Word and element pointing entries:
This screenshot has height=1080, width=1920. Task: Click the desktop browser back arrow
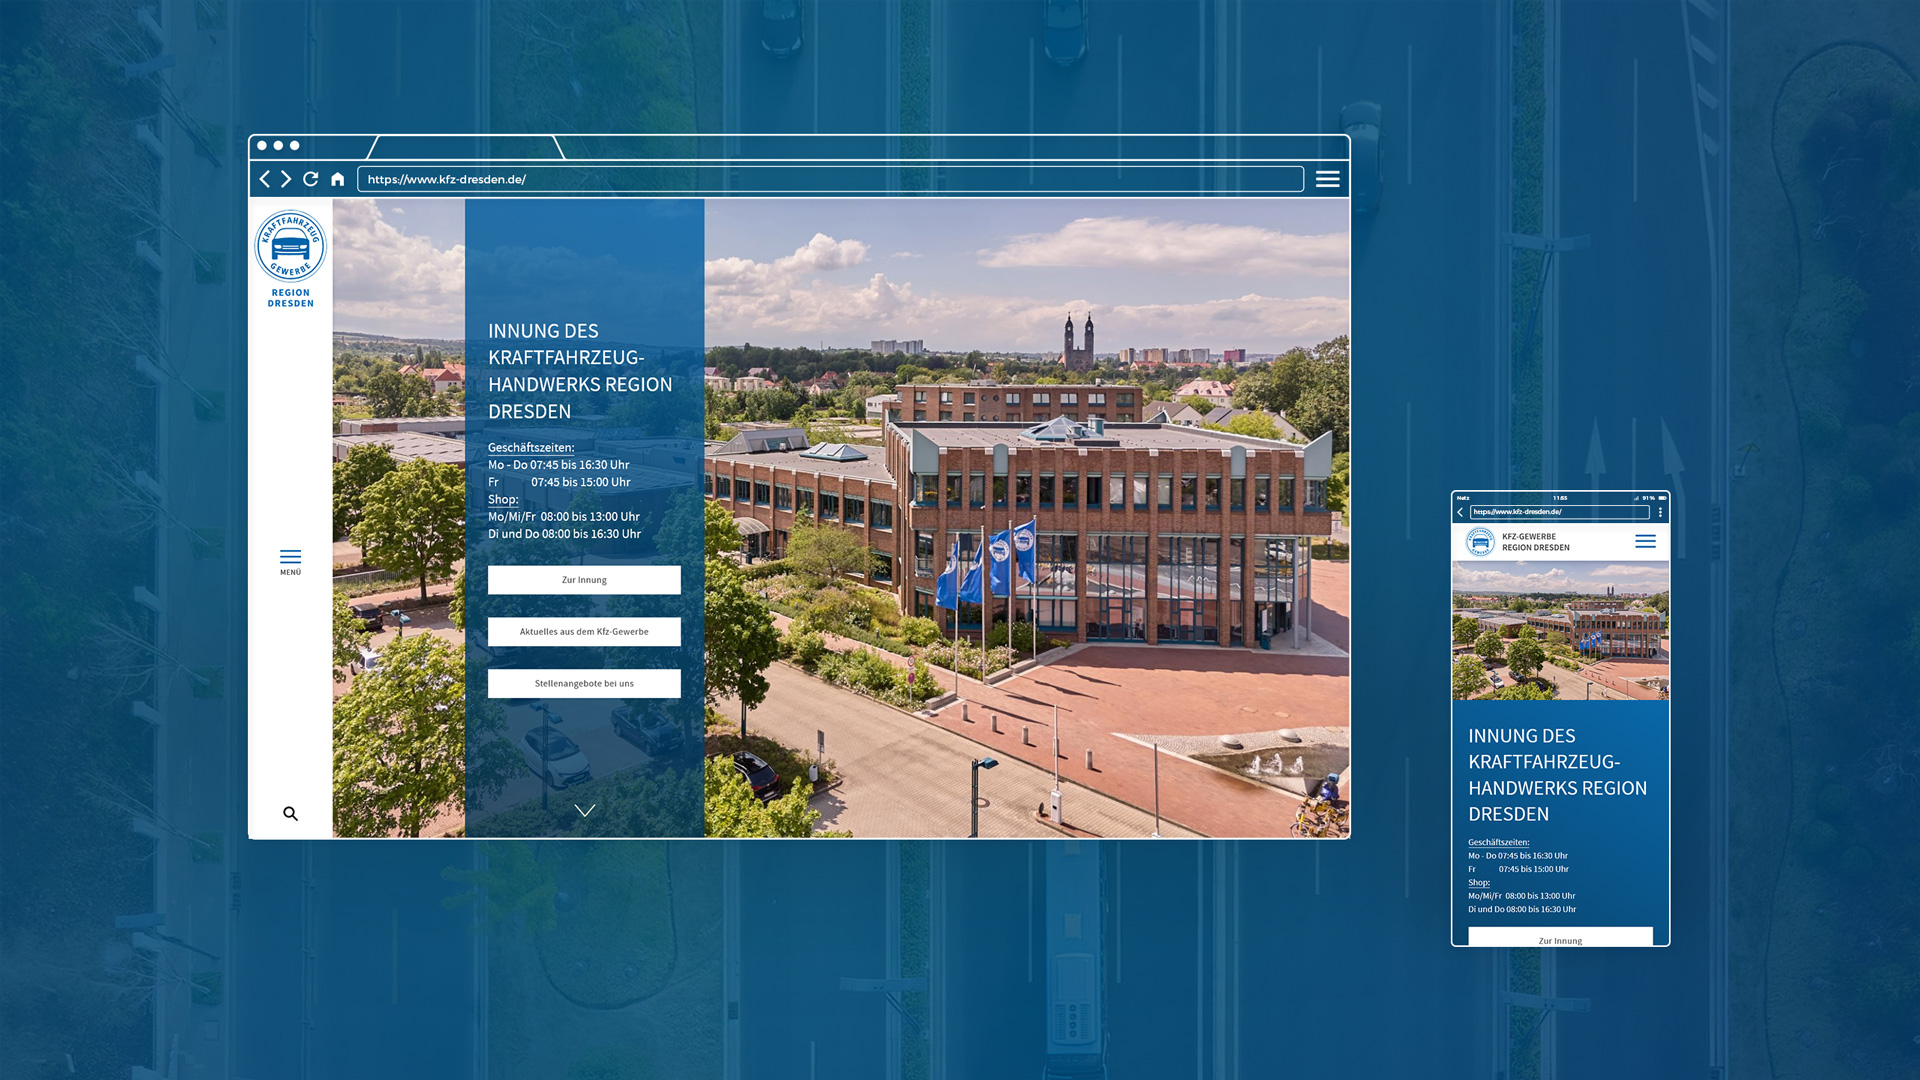pyautogui.click(x=264, y=179)
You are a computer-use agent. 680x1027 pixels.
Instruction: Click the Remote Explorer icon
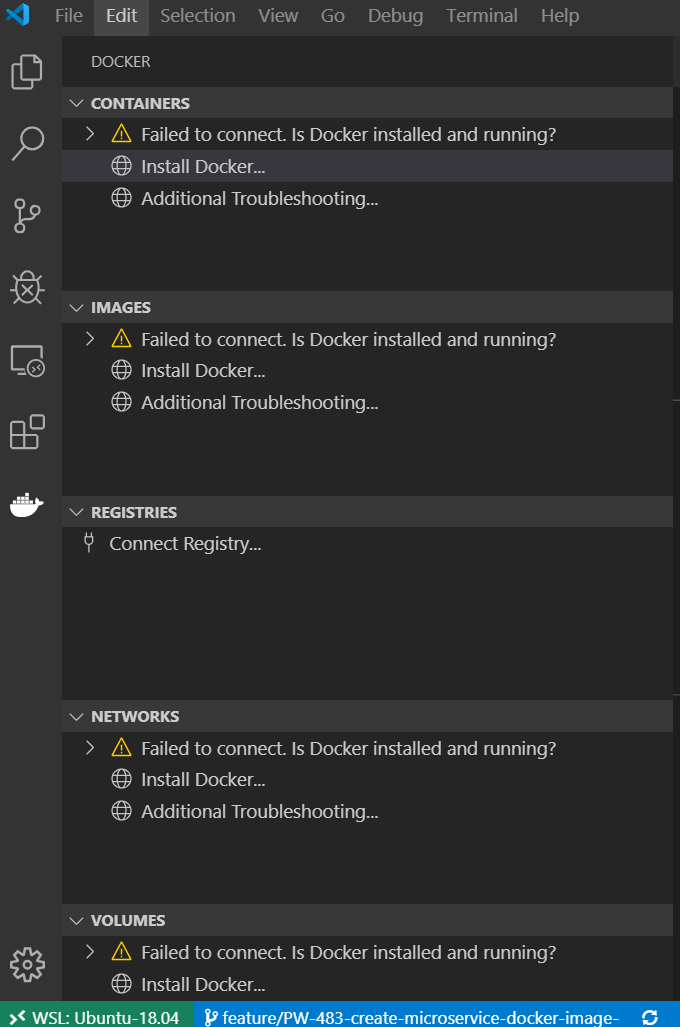click(26, 360)
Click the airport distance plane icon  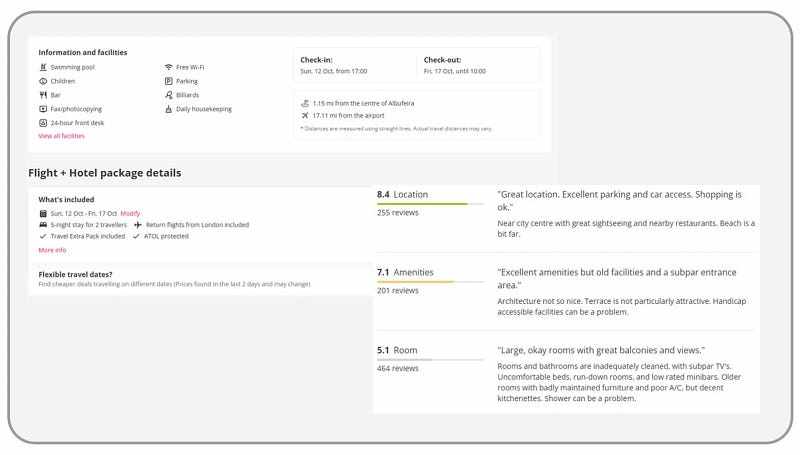pos(305,115)
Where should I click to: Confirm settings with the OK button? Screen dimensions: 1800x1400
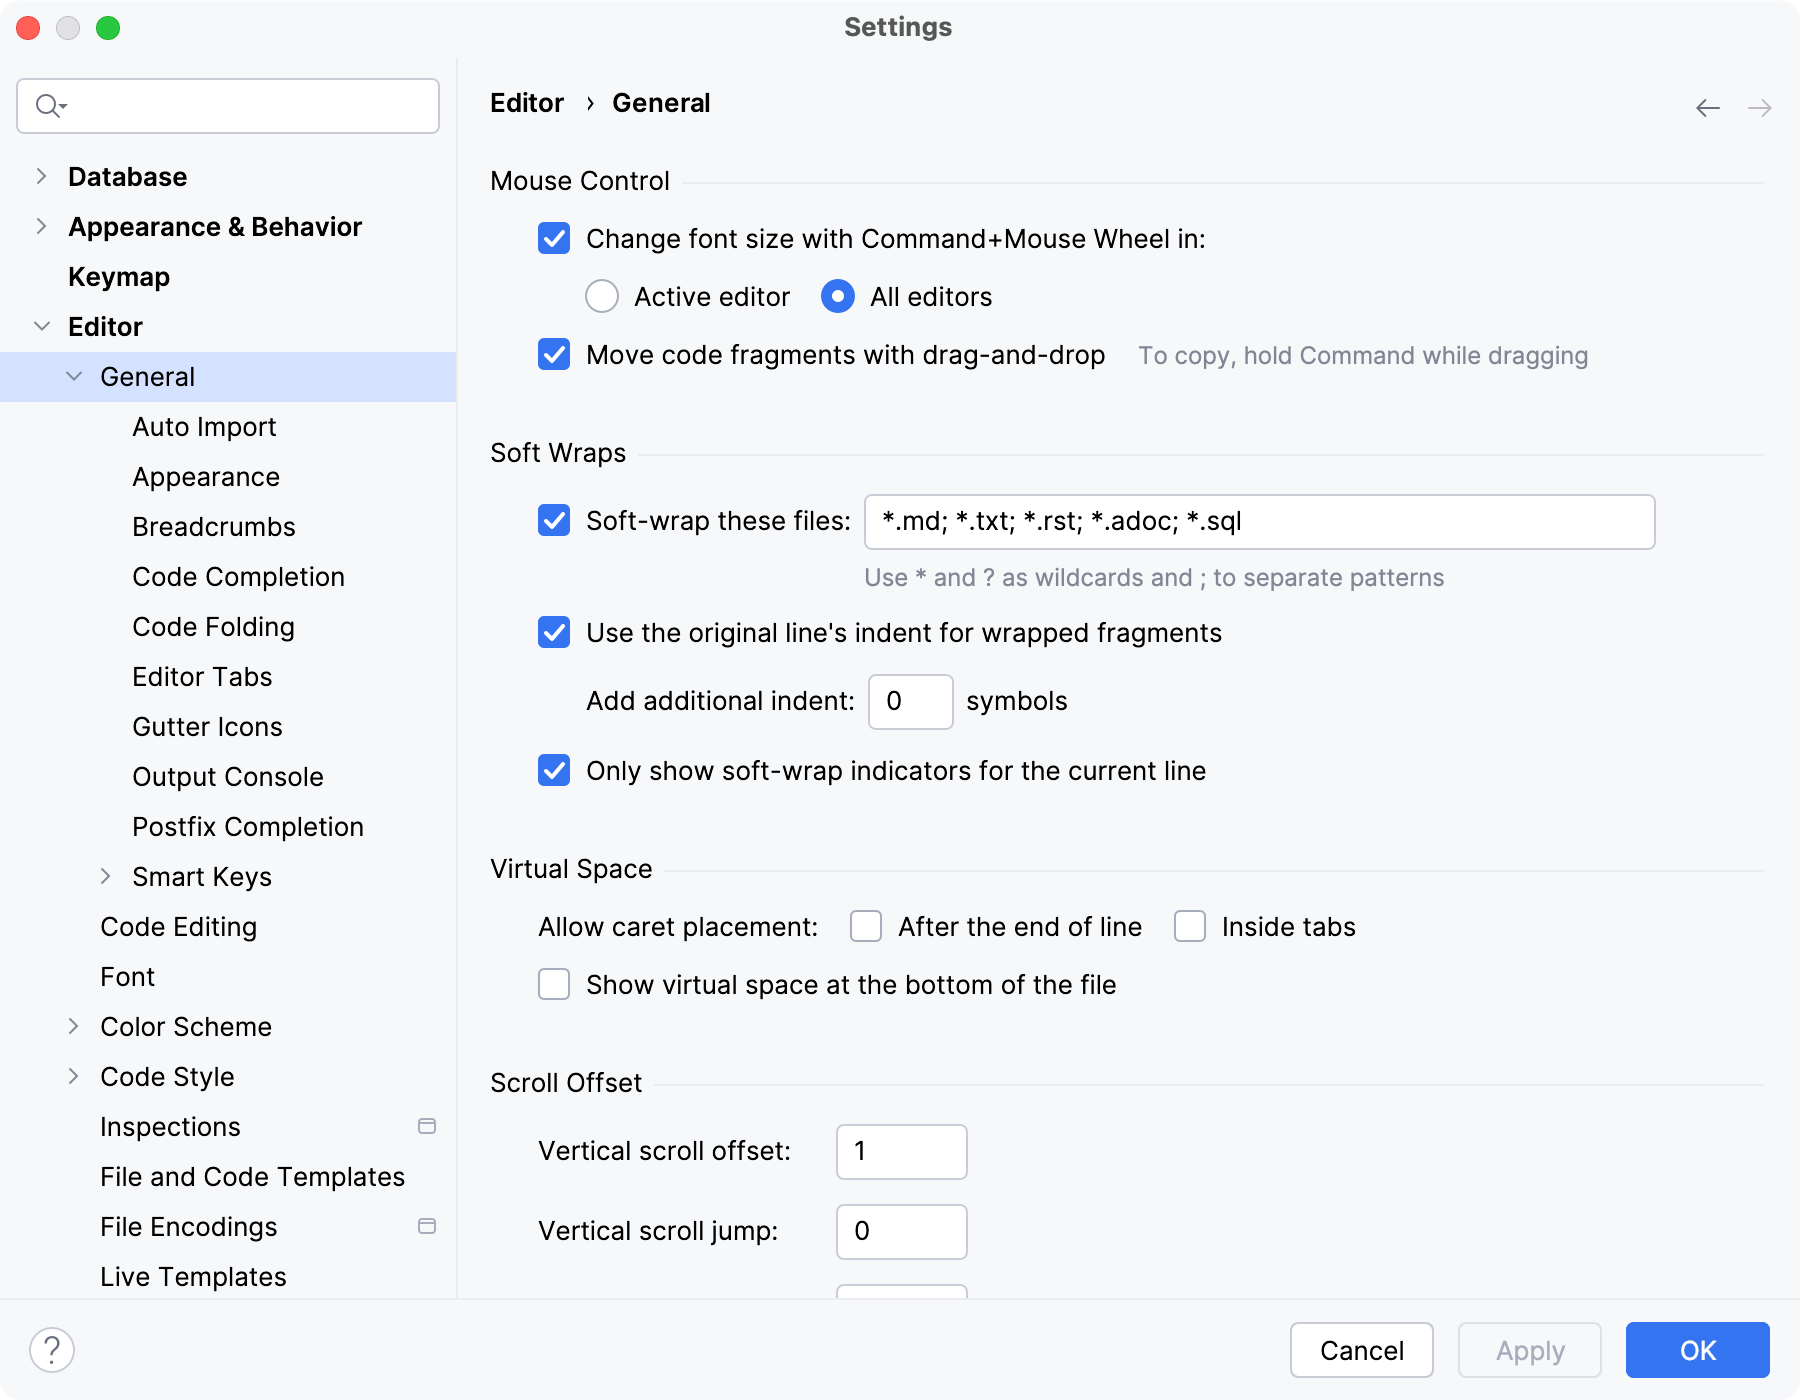(1697, 1350)
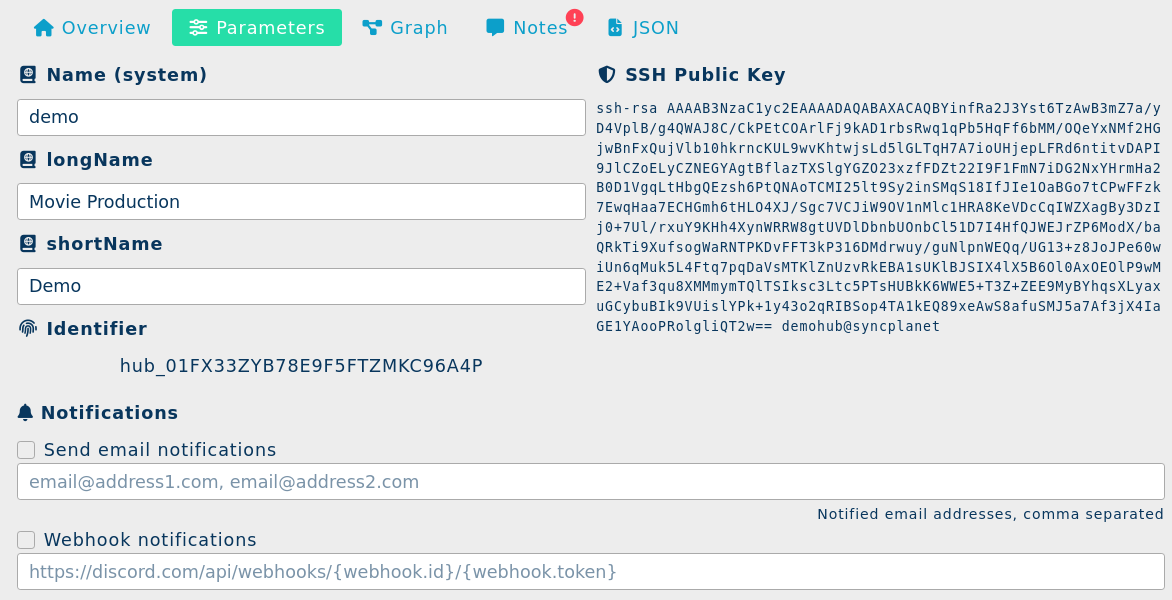Click the red alert badge on Notes

(x=574, y=17)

• [What you have to do] Print the lines starting at the one that contains "Where should I" and ending at the last of the lines above, reproducing them exactly. Leave the pictures out of your answer.

• [Worked solution]
Where should I click to: Confirm settings with the OK button? Screen dimensions: 1800x1400
(1697, 1350)
Click the red alert badge on Notes

(x=574, y=17)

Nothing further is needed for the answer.